POLIZEI

Dreijähriges Kind stirbt bei schwerem Verkehrsunfall

Ein totes Kind und vier Schwerverletzte: Das ist die grausame Bilanz eines Frontalzusammenstoßes von zwei Autos im Landkreis Vorpommern-Rügen am Pfingstsonntag.
Mit Rettungswagen mussten Verletzte ins Krankenhaus transportiert werden.
Mit Rettungswagen mussten Verletzte ins Krankenhaus transportiert werden. Marcel Kusch
Barth.

Wie das Polizeipräsidium Neubrandenburg am späten Pfingstsonntag mitteilte, hat sich am Nachmittag gegen 16.35 Uhr ein schwerer Verkehrsunfall in der Nähe der Kleinstadt Barth ereignet. Ein 56-jähriger deutscher VW-Fahrer aus Barth war aus Richtung Löbnitz in Richtung Barth unterwegs. Hinter dem Abzweig nach Kenz kam er auf die Gegenfahrbahn. Dabei übersah er einen sich im Gegenverkehr befindlichen 44-jährigen deutschen Citroen-Fahrer aus der Region Anklam. Einen Frontalzusammenstoß konnte nach Auskunft der Polizei keiner der beiden Pkw-Fahrer verhindern.

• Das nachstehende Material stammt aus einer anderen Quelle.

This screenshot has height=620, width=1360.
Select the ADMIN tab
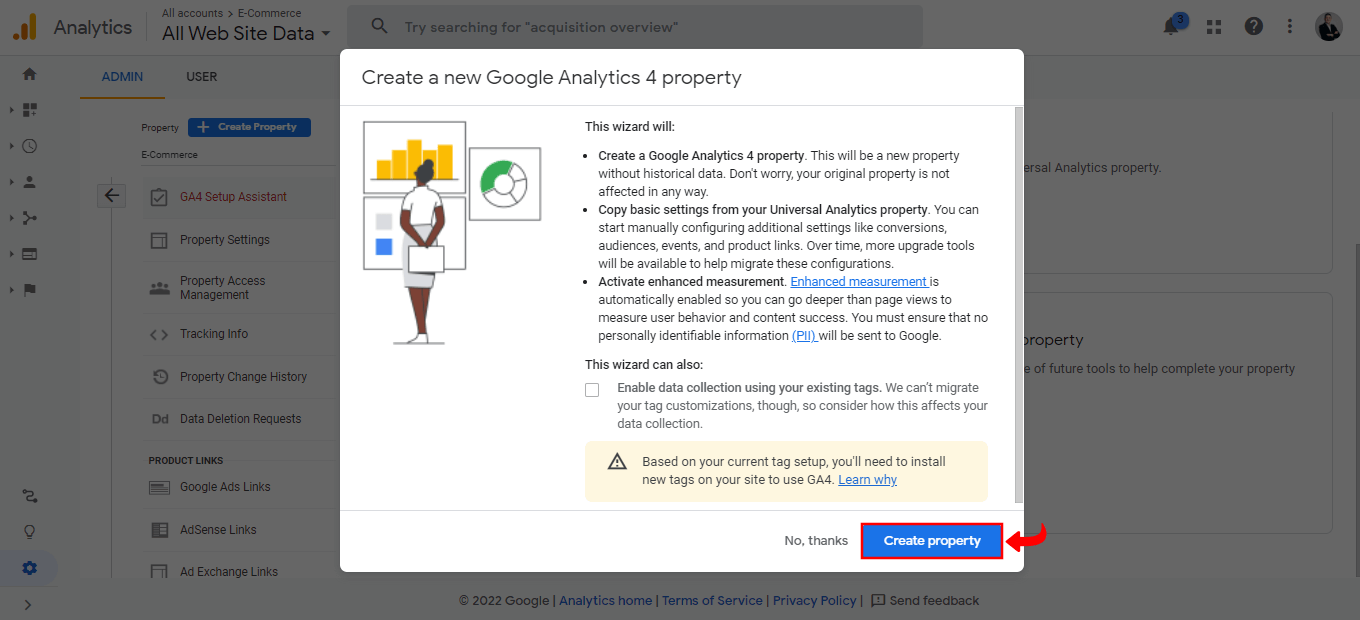point(122,76)
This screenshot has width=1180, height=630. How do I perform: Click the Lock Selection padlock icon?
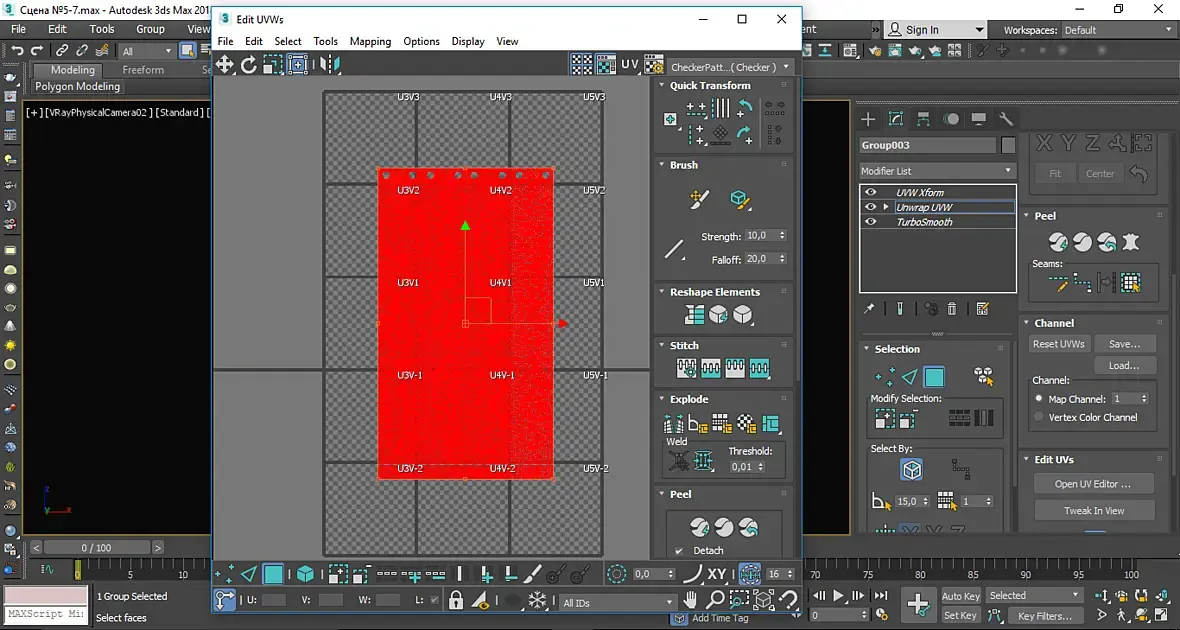456,600
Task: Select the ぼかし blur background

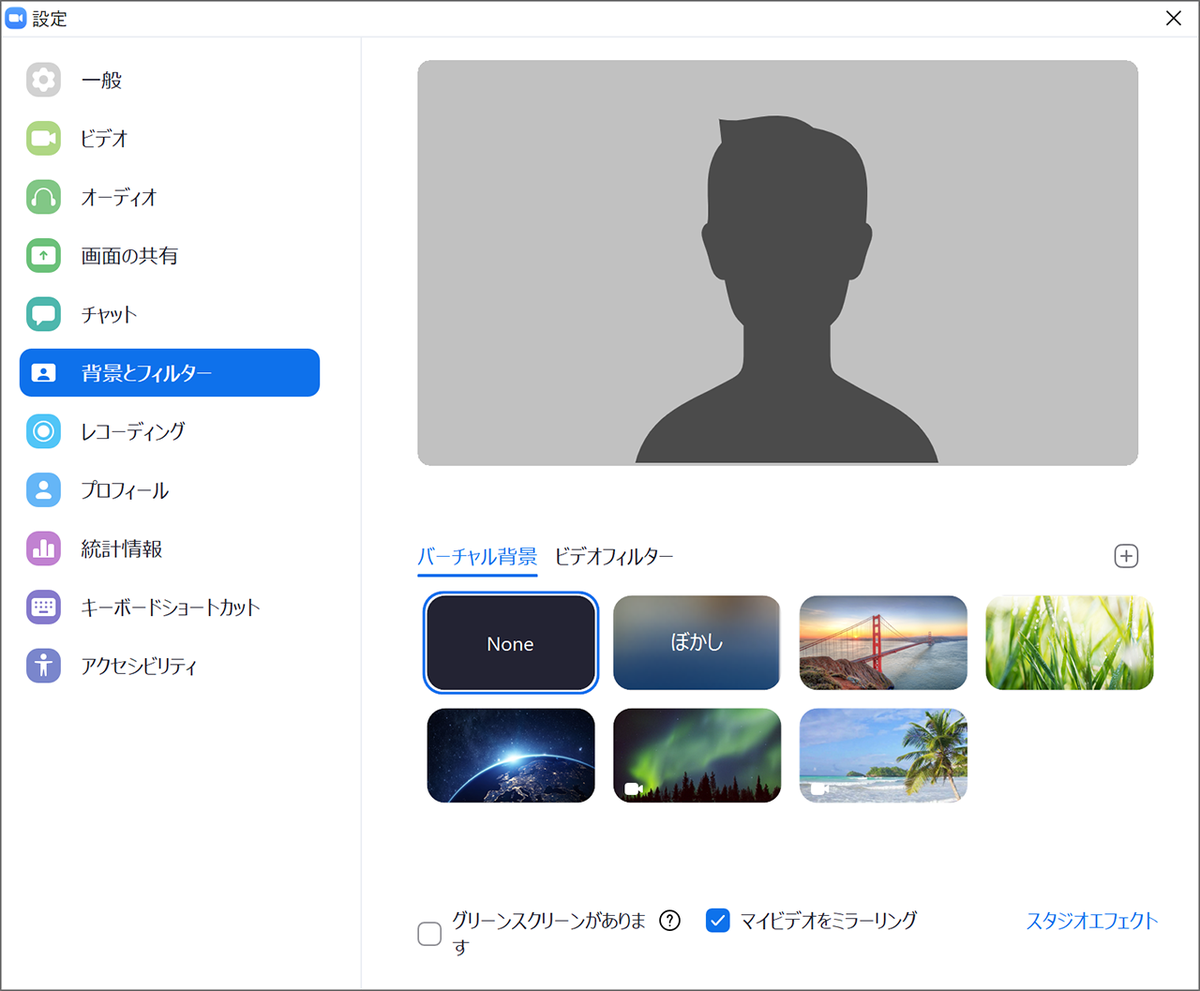Action: 696,643
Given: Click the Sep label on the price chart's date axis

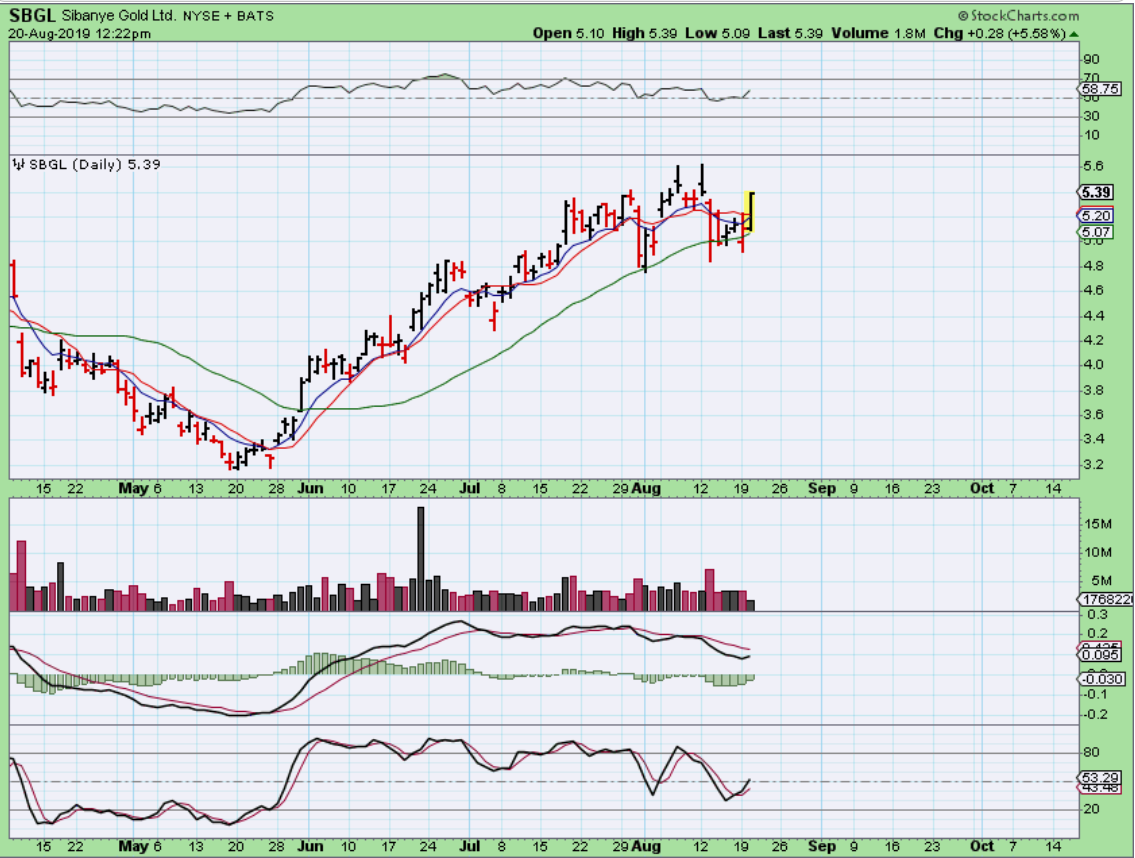Looking at the screenshot, I should (x=821, y=488).
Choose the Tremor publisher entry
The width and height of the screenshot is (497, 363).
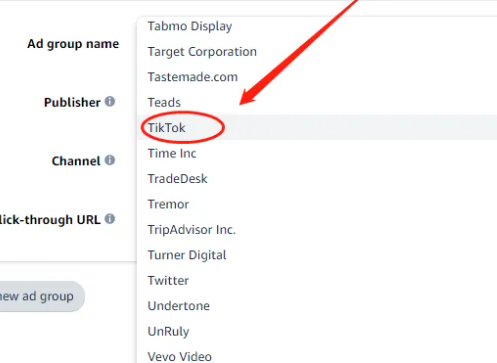point(317,204)
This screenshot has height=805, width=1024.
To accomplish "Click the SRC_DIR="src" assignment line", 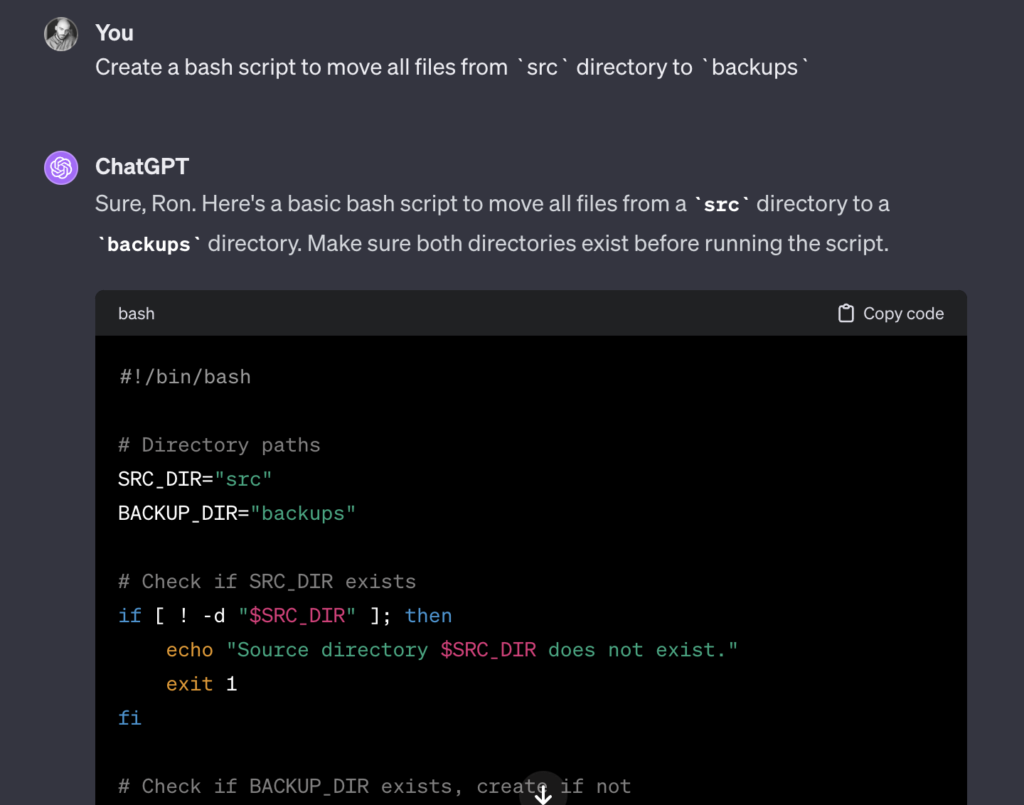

Kind vom Notarzt zunächst reanimiert

Der Aufprall war so heftig, dass die jeweiligen Fahrer und deren Beifahrerinnen schwer verletzt in umliegende Krankenhäuser eingeliefert werden mussten. Ein dreijähriges Kind aus dem Citroen wurde zunächst vom Notarzt reanimiert, verstarb aber an seinen Verletzungen noch am Unfallort.

Durch den Unfall entstand ein Schaden von insgesamt rund 15.000 Euro. Die Fahrzeuge waren nicht mehr fahrbereit und wurden abgeschleppt. Die Landesstraße 23 musste bis zur Bergung der verunglückten Fahrzeuge voll gesperrt werden. Die Kriminalpolizei hat die Ermittlungen aufgenommen und wird dabei von Fachkräften der Dekra unterstützt. Bis zum Sonntagabend war die Landesstraße wegen Bergungsarbeiten gesperrt.

Fehler beim Überholen als vorläufige Unfallursache

Die Polizei stellte am Abend fest, dass die vorläufige Unfallursache ein Fehler beim Überholen durch den Fahrer des VW sei.